(Dataset entries)
- - - - - - -

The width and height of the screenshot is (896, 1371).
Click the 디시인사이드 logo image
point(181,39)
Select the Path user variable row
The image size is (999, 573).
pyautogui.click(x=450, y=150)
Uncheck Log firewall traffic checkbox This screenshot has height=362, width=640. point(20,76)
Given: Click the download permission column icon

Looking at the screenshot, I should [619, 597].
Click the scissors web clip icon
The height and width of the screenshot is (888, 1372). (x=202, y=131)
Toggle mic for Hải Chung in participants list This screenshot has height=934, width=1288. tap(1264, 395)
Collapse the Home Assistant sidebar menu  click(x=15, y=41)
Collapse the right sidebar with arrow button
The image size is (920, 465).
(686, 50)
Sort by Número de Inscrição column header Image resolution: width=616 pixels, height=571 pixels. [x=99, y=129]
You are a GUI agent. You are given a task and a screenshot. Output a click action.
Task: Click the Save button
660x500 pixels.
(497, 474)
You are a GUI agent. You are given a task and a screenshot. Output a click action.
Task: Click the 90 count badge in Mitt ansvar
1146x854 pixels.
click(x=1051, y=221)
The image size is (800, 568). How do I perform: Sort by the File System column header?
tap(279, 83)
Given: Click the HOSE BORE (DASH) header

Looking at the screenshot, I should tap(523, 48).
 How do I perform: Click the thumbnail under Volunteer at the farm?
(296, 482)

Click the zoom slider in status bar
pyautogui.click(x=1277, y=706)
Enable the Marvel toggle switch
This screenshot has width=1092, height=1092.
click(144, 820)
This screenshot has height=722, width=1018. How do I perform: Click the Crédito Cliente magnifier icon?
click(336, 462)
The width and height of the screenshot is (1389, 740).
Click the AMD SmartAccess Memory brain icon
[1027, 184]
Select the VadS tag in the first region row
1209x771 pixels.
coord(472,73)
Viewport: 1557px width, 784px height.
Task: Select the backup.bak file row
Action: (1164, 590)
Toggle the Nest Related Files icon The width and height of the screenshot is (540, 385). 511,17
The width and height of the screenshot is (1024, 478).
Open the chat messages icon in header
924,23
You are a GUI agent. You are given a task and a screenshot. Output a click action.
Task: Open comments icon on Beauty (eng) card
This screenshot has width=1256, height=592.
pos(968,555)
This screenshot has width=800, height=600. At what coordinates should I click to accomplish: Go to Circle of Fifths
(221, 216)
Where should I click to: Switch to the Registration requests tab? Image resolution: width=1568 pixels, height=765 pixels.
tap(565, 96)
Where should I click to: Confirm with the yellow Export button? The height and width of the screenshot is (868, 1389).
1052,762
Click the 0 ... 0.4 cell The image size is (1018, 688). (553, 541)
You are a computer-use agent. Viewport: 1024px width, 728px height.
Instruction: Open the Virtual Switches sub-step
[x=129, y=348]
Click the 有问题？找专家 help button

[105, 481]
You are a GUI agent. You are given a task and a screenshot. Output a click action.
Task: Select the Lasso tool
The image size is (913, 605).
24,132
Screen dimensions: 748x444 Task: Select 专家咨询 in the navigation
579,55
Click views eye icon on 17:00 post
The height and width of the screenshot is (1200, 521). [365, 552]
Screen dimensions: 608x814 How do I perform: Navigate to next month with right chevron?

- - - - - - -

§ Task requirements
Output the lines from the one with "Click the 0" through the end of the records above, exactly, including both ends, and nothing besides.

§ Task output
Click the 0 ... 0.4 cell The image size is (1018, 688). (553, 541)
You are a computer-use agent. Viewport: 1024px width, 728px height.
Instruction: Open the Virtual Switches sub-step
[x=129, y=348]
Click the 有问题？找专家 help button

[105, 481]
You are a GUI agent. You are given a task and a screenshot. Output a click action.
Task: Select the Lasso tool
The image size is (913, 605).
24,132
Screen dimensions: 748x444 Task: Select 专家咨询 in the navigation
579,55
Click views eye icon on 17:00 post
The height and width of the screenshot is (1200, 521). [365, 552]
Screen dimensions: 608x814 How do I perform: Navigate to next month with right chevron?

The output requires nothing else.